Ketchikan mayor edits meet-the-author script

Posted: Tuesday, September 12, 2000

What was Scholastic Inc. thinking when it excluded Alaska's (and Hawaii's) school students from competing in a not-quite-national essay contest whereby 10 winners and their parents will get to meet J.K. Rowling, author of the Harry Potter books, in New York?

The contest concept is laudable. With the Harry Potter phenomenon, good literature has merged with pop culture. Kids all over the world are reading and talking to each other, their parents and their teachers about what they read. What a great idea to reward some young readers with the opportunity to meet Rowling by asking them to describe "How the Harry Potter Books Have Changed My Life." But what a horrible mistake to jettison the kids in the 49th and 50th states.

Prepared as we are to spew indignant, we don't have to, thanks to Ketchikan Mayor Bob Weinstein and the state's public school librarians. It was the librarians who first noted the exclusion and who contacted Scholastic, which gave them the corporate brush-off. That prompted Weinstein to get involved.

"The exclusion of Alaskan children is an outrage," Weinstein said in a letter he sent to Richard Robinson, chairman, president and CEO of Scholastic, Inc. "Scholastic's treatment of Alaskans - particularly our children - as second-class citizens reminds me of the colonialist attitude which the federal government often displays to our state and residents."

Weinstein, who is the father of a 9-year-old Potter fan, reminded Scholastic that its annual sales exceed $1 billion and suggested the company probably could afford to cover the cost of getting a child from Alaska to New York.
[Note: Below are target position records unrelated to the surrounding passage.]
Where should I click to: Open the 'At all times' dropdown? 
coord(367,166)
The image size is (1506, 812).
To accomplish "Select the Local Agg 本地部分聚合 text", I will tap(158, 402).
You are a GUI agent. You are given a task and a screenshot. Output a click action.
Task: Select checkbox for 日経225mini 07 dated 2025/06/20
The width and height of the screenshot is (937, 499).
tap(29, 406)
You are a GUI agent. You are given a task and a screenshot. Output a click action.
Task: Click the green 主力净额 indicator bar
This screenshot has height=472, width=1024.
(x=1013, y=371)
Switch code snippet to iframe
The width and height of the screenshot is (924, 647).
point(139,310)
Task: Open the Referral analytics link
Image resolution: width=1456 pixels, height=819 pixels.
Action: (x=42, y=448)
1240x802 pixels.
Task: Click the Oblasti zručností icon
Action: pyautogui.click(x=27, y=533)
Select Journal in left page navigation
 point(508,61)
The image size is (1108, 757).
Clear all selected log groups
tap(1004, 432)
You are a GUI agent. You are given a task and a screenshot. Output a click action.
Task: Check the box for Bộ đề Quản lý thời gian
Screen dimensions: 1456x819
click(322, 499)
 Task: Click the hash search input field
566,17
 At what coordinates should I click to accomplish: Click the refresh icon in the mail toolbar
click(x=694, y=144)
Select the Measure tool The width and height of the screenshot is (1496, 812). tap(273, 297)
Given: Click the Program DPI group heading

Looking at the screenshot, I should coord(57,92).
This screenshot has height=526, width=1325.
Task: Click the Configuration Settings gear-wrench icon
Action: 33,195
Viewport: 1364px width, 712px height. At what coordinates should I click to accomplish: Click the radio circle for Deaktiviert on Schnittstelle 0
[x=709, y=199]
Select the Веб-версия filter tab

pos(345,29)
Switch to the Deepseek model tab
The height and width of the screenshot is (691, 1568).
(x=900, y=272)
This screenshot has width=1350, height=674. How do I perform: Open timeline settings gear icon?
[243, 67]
Weinstein accented Scholastic's cheapness by arranging with Alaskan Airlines to have any Alaskan student who happened to win the contest flown to Seattle, from which Scholastic could pick up the tab to and from New York.

Can you spell corporate embarrassment?

Scholastic's Robinson can and he knows the smell of a public relations disaster when it develops under his nose. On Monday, Scholastic leveled and widened the playing field. Alaskan children are as eligible to compete as any Potter fanatic in the Lower 48. Scholastic said it will pay the cost of the entire trip if an Alaskan student is one of the winners.

All of us who value fairness extend our gratitude to Mayor Weinstein and the state's librarians for speaking up so effectively on behalf of our kids and our state. We can hope that the final chapter of this tale will involve one of our young readers submitting a winning essay.